Bugün 25 Kasım 2024 Pazartesi
  • Antalya5 °C
  • IMKB

    %
  • Altın
    3002.717
    %-0.11
  • Dolar
    34.5123
    %-0.08
  • Euro
    36.1711
    %0.46
Karakter boyutu : 12 Punto 14 Punto 16 Punto 18 Punto
Cumhurbaşkanı Erdoğan: “Avrupa Konseyi, İslam Düşmanlığını Daha Fazla Görmezden Gelemez”
26 Ekim 2020 Pazartesi 16:13

Cumhurbaşkanı Erdoğan: “Avrupa Konseyi, İslam Düşmanlığını Daha Fazla Görmezden Gelemez”

Cumhurbaşkanı Recep Tayyip Erdoğan, "Avrupa Konseyi, İslam düşmanlığını daha fazla görmezden gelemez. Ülkemizle ilgili olur olmaz her konuda görüş...

Cumhurbaşkanı Recep Tayyip Erdoğan, "Avrupa Konseyi, İslam düşmanlığını daha fazla görmezden gelemez. Ülkemizle ilgili olur olmaz her konuda görüş bildiren Avrupa Parlamentosu üç maymunu oynayarak bu meseleyi geçiştiremez. Avrupa'nın basiret, ahlak, vicdan sahibi liderleri korku duvarlarını yıkmalı, İslam ve Müslüman düşmanlığı hakkında konuşmaya başlamalıdır. Aşırı sağcı fikirlerin Avrupa'nın ana akım siyasetini esir almasına izin verilmemelidir. Avrupalı siyasetçiler, Fransa Devlet Başkanı Macron'un başını çektiği nefret kampanyasına artık bir dur demelidir" dedi.
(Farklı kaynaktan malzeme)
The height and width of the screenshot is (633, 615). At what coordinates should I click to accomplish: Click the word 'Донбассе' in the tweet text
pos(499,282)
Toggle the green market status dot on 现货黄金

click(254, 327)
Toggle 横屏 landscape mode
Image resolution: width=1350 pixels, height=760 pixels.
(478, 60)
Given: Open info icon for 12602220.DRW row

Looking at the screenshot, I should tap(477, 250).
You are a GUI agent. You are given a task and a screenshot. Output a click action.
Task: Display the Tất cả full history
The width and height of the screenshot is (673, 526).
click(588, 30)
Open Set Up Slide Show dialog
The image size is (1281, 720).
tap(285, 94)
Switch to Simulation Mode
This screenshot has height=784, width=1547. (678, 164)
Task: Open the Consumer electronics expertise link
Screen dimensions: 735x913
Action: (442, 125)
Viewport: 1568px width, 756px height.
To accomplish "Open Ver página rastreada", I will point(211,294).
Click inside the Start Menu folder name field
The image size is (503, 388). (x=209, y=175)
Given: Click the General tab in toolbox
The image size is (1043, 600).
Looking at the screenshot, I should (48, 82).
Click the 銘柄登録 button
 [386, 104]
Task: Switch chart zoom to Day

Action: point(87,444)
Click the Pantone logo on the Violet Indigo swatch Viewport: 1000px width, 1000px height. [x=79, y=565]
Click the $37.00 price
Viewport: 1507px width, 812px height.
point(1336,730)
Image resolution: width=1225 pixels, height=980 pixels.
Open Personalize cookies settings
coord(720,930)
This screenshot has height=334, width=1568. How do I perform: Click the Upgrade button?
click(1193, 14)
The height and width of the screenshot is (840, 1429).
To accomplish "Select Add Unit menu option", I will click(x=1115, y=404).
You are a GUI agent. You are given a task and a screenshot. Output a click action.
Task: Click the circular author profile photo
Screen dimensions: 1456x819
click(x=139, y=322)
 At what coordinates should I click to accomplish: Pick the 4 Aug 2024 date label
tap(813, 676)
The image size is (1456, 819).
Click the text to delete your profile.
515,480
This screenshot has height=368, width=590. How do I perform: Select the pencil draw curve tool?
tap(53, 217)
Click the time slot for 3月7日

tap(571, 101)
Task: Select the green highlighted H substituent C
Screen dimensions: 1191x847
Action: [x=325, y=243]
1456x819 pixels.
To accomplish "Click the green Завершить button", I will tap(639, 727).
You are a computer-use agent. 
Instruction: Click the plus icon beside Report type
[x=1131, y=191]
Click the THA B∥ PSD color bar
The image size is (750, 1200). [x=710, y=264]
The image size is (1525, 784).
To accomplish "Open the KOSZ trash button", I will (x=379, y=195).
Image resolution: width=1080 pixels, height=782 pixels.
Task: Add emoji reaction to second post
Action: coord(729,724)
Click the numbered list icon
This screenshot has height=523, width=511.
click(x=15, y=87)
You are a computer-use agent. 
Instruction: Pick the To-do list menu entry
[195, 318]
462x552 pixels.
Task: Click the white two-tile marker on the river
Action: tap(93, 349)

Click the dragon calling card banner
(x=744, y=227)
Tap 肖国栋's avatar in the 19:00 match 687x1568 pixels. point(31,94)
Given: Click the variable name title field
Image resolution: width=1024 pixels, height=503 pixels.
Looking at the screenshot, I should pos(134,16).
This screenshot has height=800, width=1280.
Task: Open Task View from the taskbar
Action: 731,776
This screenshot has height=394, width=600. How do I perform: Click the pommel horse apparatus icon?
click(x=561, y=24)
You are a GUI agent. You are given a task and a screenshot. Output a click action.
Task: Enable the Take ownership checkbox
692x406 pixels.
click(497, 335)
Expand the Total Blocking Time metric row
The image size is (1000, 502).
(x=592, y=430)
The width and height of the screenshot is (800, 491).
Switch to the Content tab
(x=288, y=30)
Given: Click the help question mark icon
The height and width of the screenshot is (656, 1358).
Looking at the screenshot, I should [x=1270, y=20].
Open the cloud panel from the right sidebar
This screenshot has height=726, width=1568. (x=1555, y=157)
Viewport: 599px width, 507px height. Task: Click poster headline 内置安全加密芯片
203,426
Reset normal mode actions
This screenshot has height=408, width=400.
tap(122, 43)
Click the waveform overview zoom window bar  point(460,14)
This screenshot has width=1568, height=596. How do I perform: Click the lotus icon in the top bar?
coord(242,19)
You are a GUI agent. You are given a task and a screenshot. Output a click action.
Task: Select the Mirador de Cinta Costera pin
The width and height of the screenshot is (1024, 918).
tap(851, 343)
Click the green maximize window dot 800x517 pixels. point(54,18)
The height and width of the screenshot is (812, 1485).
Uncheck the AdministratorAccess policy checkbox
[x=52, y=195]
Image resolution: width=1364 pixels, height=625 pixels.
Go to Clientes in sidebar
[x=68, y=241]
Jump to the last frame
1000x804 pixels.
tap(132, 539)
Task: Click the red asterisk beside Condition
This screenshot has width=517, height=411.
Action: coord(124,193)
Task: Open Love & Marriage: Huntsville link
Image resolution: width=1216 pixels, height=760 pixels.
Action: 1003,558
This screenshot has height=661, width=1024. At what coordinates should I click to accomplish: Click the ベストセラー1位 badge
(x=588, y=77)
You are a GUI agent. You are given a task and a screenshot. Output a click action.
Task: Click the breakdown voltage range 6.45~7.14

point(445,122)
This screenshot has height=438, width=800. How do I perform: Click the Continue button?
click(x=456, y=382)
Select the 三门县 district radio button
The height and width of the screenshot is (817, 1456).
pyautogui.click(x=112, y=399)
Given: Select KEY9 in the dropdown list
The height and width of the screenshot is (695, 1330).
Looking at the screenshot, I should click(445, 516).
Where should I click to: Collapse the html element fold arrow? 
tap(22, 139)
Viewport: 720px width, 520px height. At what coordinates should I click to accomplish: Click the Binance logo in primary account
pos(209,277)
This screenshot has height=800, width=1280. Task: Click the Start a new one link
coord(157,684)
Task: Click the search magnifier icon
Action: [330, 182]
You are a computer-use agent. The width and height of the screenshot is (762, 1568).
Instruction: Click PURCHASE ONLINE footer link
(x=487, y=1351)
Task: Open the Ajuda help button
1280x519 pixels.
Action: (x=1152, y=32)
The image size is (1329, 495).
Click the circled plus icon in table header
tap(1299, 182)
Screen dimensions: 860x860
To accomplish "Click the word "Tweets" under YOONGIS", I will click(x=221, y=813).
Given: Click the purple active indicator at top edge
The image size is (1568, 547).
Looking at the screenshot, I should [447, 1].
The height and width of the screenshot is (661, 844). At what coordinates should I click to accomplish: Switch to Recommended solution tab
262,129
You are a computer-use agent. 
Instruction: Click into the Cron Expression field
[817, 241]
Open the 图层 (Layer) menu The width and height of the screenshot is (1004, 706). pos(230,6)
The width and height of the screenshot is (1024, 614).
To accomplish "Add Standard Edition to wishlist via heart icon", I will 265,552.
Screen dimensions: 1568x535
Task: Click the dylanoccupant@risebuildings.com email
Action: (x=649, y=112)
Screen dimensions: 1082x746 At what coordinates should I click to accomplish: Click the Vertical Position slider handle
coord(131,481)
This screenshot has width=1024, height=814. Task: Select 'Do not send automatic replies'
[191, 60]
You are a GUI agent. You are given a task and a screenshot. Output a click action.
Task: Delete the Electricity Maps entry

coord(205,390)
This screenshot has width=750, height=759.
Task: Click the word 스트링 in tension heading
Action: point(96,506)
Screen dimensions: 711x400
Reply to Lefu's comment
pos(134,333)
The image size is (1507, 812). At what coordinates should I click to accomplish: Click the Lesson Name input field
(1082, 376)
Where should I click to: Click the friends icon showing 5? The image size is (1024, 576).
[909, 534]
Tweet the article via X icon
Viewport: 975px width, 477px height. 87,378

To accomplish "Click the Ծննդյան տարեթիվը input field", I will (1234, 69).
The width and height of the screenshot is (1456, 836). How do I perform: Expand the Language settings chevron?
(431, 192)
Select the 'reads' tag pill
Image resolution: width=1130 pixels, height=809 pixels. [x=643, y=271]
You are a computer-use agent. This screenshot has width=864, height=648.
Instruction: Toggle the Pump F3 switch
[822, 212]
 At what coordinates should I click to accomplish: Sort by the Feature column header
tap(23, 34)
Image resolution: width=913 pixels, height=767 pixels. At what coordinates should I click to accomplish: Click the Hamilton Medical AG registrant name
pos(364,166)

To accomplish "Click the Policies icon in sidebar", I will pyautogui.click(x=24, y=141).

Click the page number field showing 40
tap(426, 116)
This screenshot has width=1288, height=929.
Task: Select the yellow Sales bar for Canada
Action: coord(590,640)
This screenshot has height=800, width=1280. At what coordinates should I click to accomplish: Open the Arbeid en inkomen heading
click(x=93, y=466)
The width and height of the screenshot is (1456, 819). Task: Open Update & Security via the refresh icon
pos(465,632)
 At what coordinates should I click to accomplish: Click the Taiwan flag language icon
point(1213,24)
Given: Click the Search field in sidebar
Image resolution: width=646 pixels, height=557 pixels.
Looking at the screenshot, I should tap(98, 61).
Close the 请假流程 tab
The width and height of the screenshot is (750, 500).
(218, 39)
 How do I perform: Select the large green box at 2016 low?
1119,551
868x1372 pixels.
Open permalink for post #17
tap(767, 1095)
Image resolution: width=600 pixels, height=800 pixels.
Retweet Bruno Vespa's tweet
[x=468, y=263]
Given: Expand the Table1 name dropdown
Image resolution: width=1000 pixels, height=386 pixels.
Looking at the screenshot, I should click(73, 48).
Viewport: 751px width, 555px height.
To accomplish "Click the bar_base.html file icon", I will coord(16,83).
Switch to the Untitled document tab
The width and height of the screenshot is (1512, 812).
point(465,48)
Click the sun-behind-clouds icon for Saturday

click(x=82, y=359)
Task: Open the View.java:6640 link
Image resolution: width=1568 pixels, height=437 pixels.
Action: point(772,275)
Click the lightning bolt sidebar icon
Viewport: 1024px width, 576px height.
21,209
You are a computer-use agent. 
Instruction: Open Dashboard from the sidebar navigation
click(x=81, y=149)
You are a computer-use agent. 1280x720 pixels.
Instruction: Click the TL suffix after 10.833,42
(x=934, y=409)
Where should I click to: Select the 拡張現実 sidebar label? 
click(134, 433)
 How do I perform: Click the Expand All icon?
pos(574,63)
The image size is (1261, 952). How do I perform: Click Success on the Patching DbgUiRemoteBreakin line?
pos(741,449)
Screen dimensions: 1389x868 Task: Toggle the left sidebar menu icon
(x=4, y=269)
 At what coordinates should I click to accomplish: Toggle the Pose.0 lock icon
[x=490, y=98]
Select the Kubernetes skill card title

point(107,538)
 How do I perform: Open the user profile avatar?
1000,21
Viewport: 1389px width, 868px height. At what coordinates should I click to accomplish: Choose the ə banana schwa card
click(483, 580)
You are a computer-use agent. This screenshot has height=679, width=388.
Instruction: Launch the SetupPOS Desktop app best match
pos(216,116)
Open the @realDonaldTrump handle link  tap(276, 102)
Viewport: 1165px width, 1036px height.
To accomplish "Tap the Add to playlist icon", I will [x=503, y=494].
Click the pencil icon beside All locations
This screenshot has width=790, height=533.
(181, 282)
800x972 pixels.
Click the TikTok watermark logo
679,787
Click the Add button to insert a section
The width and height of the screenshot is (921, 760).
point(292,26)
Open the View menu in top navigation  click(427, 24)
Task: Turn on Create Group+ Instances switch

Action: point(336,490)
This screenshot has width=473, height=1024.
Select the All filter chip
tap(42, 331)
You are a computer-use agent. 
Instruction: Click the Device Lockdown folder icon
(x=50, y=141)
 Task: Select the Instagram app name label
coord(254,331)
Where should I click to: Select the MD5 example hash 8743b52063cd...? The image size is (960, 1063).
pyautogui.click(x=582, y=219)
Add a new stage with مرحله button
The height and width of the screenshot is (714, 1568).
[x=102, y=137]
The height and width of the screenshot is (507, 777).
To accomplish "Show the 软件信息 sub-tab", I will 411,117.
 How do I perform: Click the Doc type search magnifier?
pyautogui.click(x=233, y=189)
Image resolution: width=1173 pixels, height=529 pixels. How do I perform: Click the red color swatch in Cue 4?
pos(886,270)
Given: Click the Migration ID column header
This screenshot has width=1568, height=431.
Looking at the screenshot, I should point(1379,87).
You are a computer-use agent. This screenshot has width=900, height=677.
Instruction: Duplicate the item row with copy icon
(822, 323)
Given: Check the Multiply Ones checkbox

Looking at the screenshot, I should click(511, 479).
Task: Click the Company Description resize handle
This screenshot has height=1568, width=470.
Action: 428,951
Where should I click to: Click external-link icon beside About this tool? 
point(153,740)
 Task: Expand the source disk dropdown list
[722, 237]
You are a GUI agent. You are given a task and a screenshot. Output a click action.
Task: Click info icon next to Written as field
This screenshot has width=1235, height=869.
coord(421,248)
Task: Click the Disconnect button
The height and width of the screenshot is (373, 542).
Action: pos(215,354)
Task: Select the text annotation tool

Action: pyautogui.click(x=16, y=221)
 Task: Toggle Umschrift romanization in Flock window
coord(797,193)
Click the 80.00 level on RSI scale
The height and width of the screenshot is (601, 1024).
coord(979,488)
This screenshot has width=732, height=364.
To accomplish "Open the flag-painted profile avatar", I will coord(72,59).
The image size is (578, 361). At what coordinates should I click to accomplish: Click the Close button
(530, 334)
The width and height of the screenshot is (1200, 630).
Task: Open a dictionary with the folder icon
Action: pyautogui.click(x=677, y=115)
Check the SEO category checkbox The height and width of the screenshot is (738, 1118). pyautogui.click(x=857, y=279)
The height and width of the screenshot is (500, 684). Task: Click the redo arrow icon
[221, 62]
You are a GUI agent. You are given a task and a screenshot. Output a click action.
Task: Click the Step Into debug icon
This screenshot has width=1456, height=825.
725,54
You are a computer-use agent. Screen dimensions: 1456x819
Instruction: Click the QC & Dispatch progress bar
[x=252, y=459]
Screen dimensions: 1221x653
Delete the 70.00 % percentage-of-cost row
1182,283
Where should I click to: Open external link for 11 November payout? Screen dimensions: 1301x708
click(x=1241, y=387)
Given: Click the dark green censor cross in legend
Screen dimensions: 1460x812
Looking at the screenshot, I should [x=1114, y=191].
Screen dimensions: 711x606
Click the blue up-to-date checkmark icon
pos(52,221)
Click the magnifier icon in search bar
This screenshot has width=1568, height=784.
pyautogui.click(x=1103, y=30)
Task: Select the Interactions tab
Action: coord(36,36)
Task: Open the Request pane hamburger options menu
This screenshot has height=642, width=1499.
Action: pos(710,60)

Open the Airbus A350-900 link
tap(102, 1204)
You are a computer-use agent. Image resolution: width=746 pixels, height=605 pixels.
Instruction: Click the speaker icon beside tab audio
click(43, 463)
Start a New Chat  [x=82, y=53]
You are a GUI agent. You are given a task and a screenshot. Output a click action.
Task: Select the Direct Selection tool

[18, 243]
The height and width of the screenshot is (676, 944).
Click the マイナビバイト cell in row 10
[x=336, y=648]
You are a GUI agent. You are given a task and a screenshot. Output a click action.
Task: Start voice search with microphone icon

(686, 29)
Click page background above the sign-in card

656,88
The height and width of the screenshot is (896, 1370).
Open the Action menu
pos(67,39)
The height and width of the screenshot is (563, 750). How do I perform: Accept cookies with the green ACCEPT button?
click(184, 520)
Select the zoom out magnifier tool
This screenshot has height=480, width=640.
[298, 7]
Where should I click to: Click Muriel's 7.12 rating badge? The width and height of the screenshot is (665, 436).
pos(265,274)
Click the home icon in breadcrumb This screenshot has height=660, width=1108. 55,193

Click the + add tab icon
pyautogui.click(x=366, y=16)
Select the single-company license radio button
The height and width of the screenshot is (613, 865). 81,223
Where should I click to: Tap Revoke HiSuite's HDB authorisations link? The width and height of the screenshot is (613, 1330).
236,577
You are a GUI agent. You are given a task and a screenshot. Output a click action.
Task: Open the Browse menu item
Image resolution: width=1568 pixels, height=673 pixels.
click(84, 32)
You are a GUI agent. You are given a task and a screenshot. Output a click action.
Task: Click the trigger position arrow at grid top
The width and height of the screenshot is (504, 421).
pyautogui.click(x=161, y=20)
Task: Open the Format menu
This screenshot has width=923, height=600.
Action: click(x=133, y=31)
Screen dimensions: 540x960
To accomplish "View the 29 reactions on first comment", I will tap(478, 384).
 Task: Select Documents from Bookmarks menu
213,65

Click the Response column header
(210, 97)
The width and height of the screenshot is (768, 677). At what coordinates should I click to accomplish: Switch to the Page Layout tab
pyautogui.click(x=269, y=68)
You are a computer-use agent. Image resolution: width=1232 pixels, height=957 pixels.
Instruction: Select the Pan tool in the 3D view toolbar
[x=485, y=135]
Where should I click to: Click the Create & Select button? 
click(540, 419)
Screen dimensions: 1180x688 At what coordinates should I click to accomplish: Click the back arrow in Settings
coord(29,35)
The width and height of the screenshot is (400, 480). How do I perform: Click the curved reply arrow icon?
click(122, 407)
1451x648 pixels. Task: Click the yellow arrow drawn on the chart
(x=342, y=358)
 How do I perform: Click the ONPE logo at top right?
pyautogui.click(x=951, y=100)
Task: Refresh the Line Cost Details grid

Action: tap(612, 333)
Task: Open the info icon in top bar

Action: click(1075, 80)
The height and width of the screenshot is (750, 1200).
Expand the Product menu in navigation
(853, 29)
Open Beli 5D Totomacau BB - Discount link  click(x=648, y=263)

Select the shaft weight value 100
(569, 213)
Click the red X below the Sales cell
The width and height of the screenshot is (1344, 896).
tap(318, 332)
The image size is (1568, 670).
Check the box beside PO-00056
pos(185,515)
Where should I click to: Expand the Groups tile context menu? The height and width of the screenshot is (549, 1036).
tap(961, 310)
Cumhurbaşkanı Erdoğan, Mevlid-i Nebi haftası açılış programına katıldı. Beştepe Millet Kongre ve Kültür Merkezi'nde düzenlenen programda konuşma yapan Cumhurbaşkanı Erdoğan, günümüzde Batı'da Müslüman olmanın, Müslümanca yaşamanın, İslam'a göre hayat sürmenin giderek imkansız hale geldiğini söyledi. Erdoğan, FETÖ gibi örgütlerin en üst düzeyde korunduğunu, dininin gereğini yapmaktan başka gayesi olmayan samimi müminlerin ise dışlandığına dikkat çekerek, "Müslümanların canına kast eden grupların önü açılırken, meşru zeminde faaliyet yürüten sivil toplum kuruluşları baskıya uğramaktadır. DEAŞ gibi teröristlerin işlediği cinayetlerin faturası dinimize ve müminlere kesilerek Müslümanlara yönelik kin ve nefret iklimi körüklenmektedir. Müslümanlara farklı isimler ve kisveler altında islamsız bir dindarlık profan bir din anlayışı dayatılmaktadır. Batı'da yükselen İslam karşıtlığı bugün artık kitabımıza, peygamberimize ve tüm kutsallarımıza yönelik topyekûn bir saldırıya dönüştü. Esasen, farklı din mensuplarına yönelik tehcir, engizisyon ve soykırım uygulamaları Avrupa'nın yabancısı olduğu bir pratik değildir. 80 yıl önce Musevilere karşı işlenen insanlık suçları, daha 25 sene önce Srebrenitsa'da Bosnalı kardeşlerimize yapılanlar halen hafızalardadır. Son günlerde yaşanan hadiseleri, devlet başkanı düzeyinde sergilenen hadsizlikleri, sabah namazı vaktinde camilerimize yapılan polis baskınlarını sıradan vakalar olarak görmüyoruz. Bu olaylar oldukça tehlikeli, Avrupalı Müslümanlar için çok vahim sonuçlar doğurabilecek bir sürecin işaret fişeğidir. Ciddi bir inanç buhranı içinde olan batı toplumları, İslam'ı ve Müslümanları hedef alarak buradan çıkış yolu aramak gibi yanlışa düşmüşlerdir. Batılı siyasetçiler iç ve dış politikadaki başarısızlıklarını, Müslümanları hedef haline getirerek örtmeye çabalıyor. Korona virüs salgınının sebep olduğu ekonomik sıkıntıların faturası bile Müslümanlara ve göçmenlere kesilmeye çalışılıyor. Bu nefret ikliminin günlük siyasetin olağan gerilimleriyle hiçbir bağının olmadığı açıktır. Korkarım çok daha karanlık çok daha sinsi bir planın çarkları işlemektedir" ifadelerini kullandı.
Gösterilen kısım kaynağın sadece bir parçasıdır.